Mechanisms for Exploitation and Application: Our goal is to disseminate the results of this research from an early stage through a variety of mechanisms: (1) by applying it to open-source and commercial code to demonstrate the effectiveness of our approach; (2) by open-sourcing our initial prototype to be used directly by software developers on their code; and (3) by communicating the results of our research to the non-academic user community.

On the short-term, we will apply our technique to widely-used open-source software, and report any errors found to developers. Furthermore, we will send automatically generated patches to developers, use the feedback they provide response to these patches will be used to improve our techniques and associated prototype.

After the initial evaluation on open-source software, we plan to apply our approach to commercial code. We have already discussed our technique with Maxeler Technologies, who are interested in applying our initial prototype to their software (please see the attached letter of support). We also intend to seek further contacts with the software industry, in order to better assess the applicability of our technique, and in particular its integration into the development process.

One of the key ways in which we plan to disseminate our results to the user community is by releasing our initial prototype under an open-source license. This would allow developers from both the commercial and open-source communities to directly apply our technique to their code. Our previous experience releasing our tool KLEE (http://klee.llvm.org) as open-source software should prove beneficial in making sure that our prototype reaches a wide audience. (Since being open-sourced in June 2009, KLEE has been used and extended by a variety of users, with some of these extensions being contributed back to the main branch.)

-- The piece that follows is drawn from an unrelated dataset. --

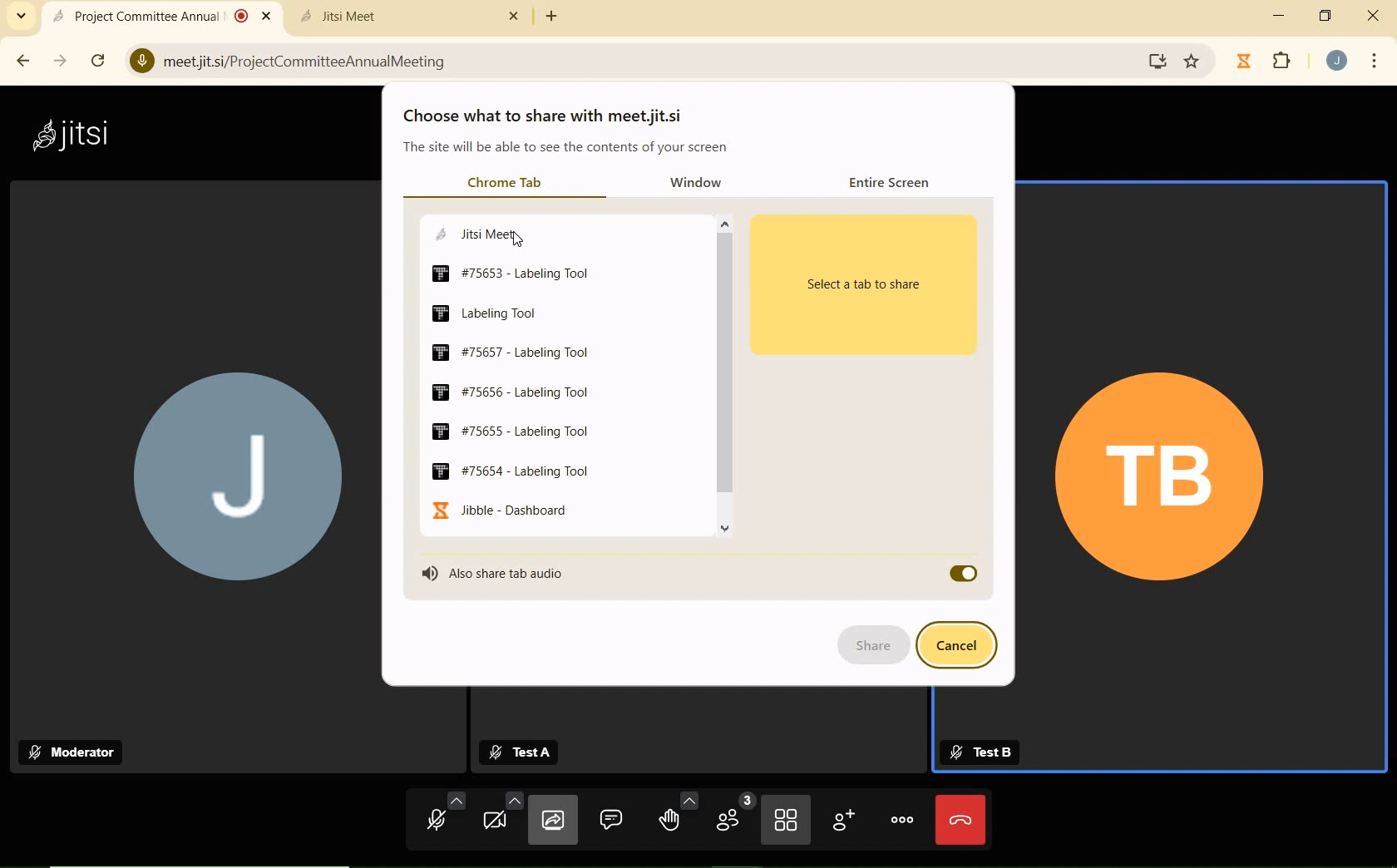 The width and height of the screenshot is (1397, 868). I want to click on #75654 - Labeling Tool, so click(519, 470).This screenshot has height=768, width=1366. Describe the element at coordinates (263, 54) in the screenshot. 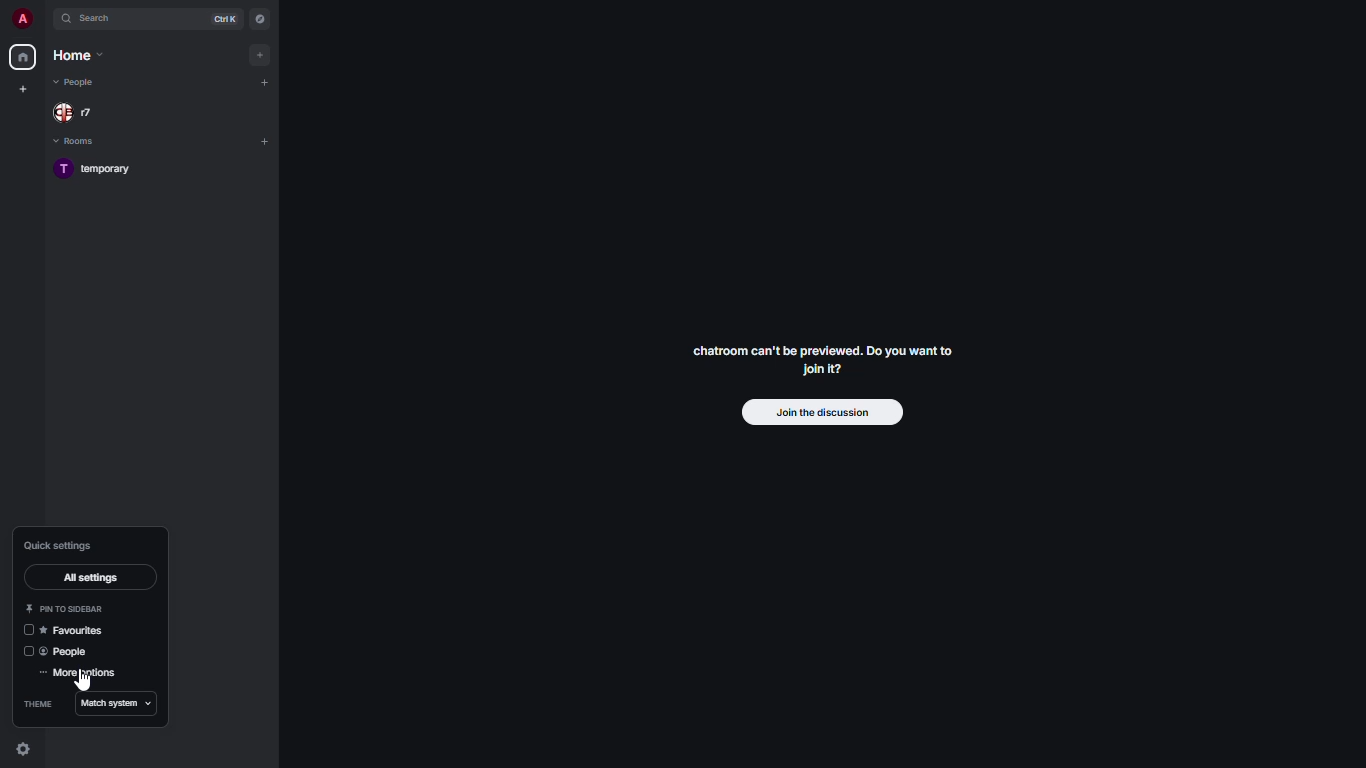

I see `add` at that location.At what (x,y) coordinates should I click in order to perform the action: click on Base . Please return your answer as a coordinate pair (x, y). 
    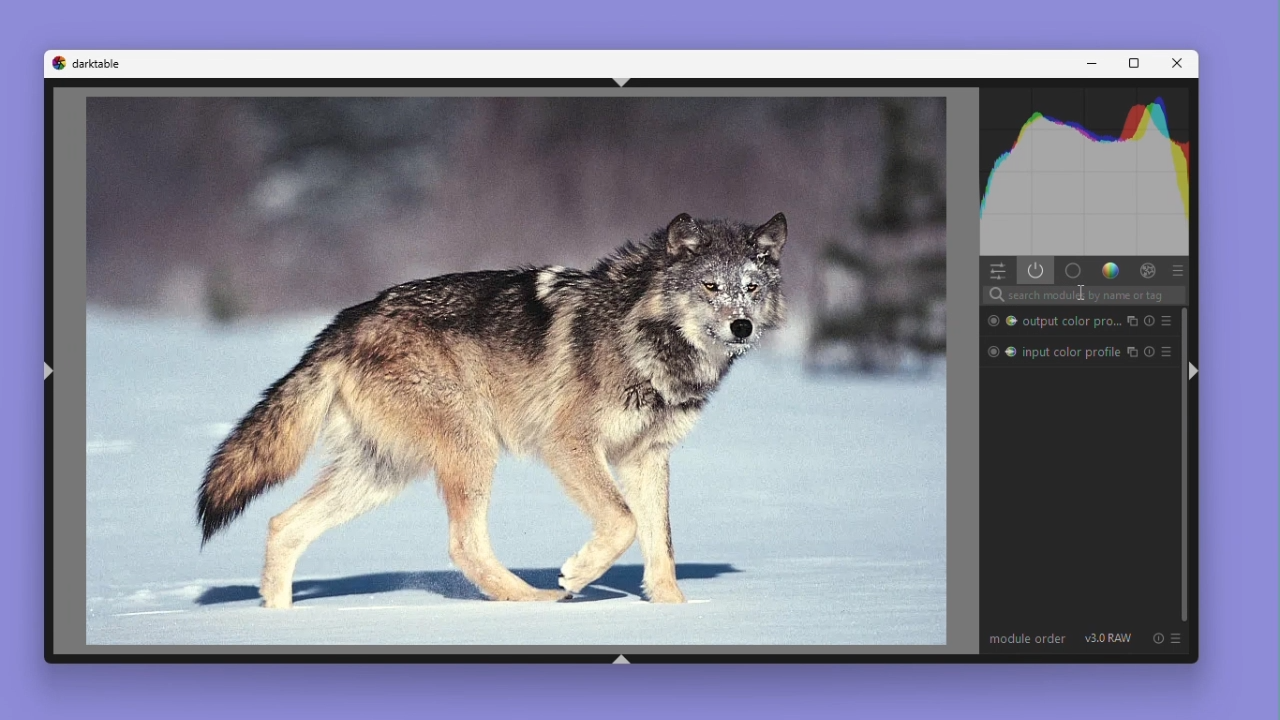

Communicating the results of our research to a non-academic audience will play an important role in our dissemination strategy. In conjunction with open-sourcing our prototype system, we plan to set up a dedicated website for the project to introduce our research to a general audience. In a similar spirit, we plan to integrate our research into the PI's teaching activities, through group and individual projects offered to undergraduate and Master's students at Imperial College.